Desligou-se do curso e, poucos dias depois, viu o anúncio de abertura do processo de seleção do Consórcio Cederj, que reúne as universidades estaduais e federais do Rio de Janeiro e oferece cursos a distância (EAD). “Escolhi fazer História por uma busca de sentido”, diz Jonatan.

Prestes a se formar aos 23 anos, Jonatan acumula experiência sendo professor no mesmo cursinho pré-vestibular em que estudou.

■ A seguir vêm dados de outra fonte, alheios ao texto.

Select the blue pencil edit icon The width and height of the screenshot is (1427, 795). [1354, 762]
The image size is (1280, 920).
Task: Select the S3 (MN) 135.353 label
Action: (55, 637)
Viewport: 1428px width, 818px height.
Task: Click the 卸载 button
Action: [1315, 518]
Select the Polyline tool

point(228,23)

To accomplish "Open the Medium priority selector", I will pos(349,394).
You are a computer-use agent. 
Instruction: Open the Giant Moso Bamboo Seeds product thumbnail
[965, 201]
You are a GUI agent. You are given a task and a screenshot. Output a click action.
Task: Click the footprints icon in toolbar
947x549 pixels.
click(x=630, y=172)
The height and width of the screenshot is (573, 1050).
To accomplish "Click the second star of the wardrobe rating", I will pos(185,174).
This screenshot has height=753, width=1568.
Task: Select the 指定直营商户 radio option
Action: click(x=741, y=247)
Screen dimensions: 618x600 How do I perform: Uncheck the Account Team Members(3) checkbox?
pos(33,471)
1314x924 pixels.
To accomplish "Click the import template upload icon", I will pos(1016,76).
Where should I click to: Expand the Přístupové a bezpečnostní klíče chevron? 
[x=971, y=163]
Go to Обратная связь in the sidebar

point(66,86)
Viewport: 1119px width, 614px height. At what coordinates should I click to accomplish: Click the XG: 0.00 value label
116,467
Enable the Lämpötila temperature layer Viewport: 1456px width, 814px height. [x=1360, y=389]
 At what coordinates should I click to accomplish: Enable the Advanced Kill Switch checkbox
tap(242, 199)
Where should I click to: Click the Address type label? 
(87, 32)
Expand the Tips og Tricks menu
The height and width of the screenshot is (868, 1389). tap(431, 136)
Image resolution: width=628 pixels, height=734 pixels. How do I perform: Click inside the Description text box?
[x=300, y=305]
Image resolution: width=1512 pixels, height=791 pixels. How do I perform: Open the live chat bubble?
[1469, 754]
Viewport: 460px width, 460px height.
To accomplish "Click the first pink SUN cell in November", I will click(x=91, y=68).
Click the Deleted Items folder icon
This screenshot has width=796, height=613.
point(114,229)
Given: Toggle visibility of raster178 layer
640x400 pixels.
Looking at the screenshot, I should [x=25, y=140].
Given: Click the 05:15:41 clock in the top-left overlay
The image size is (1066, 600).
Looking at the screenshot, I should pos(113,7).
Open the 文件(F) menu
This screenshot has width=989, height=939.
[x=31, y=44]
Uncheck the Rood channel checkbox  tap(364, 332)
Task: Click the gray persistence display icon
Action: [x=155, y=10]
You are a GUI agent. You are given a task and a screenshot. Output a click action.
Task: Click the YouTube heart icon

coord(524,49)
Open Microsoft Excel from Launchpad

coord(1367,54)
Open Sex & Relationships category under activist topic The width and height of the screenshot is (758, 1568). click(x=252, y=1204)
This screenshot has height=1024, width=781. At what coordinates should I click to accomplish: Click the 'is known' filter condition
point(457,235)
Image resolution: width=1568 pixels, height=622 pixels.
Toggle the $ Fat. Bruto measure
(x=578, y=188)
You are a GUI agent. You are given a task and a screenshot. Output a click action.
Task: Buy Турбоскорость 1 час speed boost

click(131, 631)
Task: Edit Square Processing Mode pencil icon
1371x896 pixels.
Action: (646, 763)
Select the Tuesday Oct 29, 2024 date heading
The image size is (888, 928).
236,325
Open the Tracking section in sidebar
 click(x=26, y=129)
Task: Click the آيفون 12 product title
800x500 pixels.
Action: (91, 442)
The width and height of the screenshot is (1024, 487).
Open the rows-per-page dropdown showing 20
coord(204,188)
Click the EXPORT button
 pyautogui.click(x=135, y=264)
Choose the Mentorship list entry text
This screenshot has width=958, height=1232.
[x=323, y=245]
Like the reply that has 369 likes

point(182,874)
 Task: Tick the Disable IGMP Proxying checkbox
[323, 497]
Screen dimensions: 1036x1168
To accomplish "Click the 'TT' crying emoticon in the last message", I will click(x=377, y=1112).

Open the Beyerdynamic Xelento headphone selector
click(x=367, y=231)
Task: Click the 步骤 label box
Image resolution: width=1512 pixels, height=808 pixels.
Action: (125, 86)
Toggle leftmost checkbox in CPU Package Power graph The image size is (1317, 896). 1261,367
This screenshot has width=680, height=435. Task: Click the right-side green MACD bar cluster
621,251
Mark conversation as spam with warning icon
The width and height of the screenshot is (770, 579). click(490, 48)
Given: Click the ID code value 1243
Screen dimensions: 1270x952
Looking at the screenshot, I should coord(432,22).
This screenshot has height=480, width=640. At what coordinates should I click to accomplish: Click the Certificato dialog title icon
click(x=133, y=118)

Aprovado em um concurso para professor da rede estadual, aguarda ser chamado para assumir o posto.

Ainda dividido entre o pragmatismo e o idealismo, Jonatan diz que seu plano imediato é dar aulas porque quer “colocar em prática a experiência que acumulou”. O salário e a estabilidade no emprego pesam pouco, mas o jovem frisa que “também não tem como viver no mundo das ideias”. Mesmo assim, Jonatan ainda sonha com voos mais altos: quer fazer o mestrado. Só não sabe quando será possível.

 

Resistência à história familiar
Luiza Americano Grillo

Arquivo pessoal

 Luiza Americano Grillo resistiu a escolher a pedagogia como curso de graduação. Neta de dona de escola e filha de professora, sempre viveu muito de perto as questões da educação. Aluna dos melhores colégios da capital paulista, quando terminou o ensino médio ainda não tinha certeza do que faria, mas os recursos da família garantiram a ela um ano na Itália, fazendo um curso de artes. “Morando sozinha tive bastante tempo para me conhecer melhor e aceitar que não tem problema trabalhar na mesma área que o resto da família. Acabei descobrindo lá que era com educação mesmo que eu queria seguir”, diz.

Na volta ao Brasil, tornou-se estudante da Faculdade de Educação da Universidade de São Paulo. Ao longo do curso, foi experimentando trabalhar como educadora em acampamentos, na Bienal de Arte, em ONGs. Às salas de aula da educação formal, nunca deu especial atenção. Até que uma nova oportunidade de morar no exterior surgiu: um programa de intercâmbio entre a USP e universidades europeias. Hoje, Luiza mora na Itália e cursa um semestre da sua graduação na Università degli Studi di Genova.

O que fará ao retornar para casa? “Não sei exatamente quais os meus planos, nunca achei que queria ser professora”, diz. Por enquanto, de todas as experiências acumuladas, a mais marcante foi como professora auxiliar no projeto Pró-Saber, que oferece formação complementar para crianças do bairro de Paraisópolis, na zona sul de São Paulo.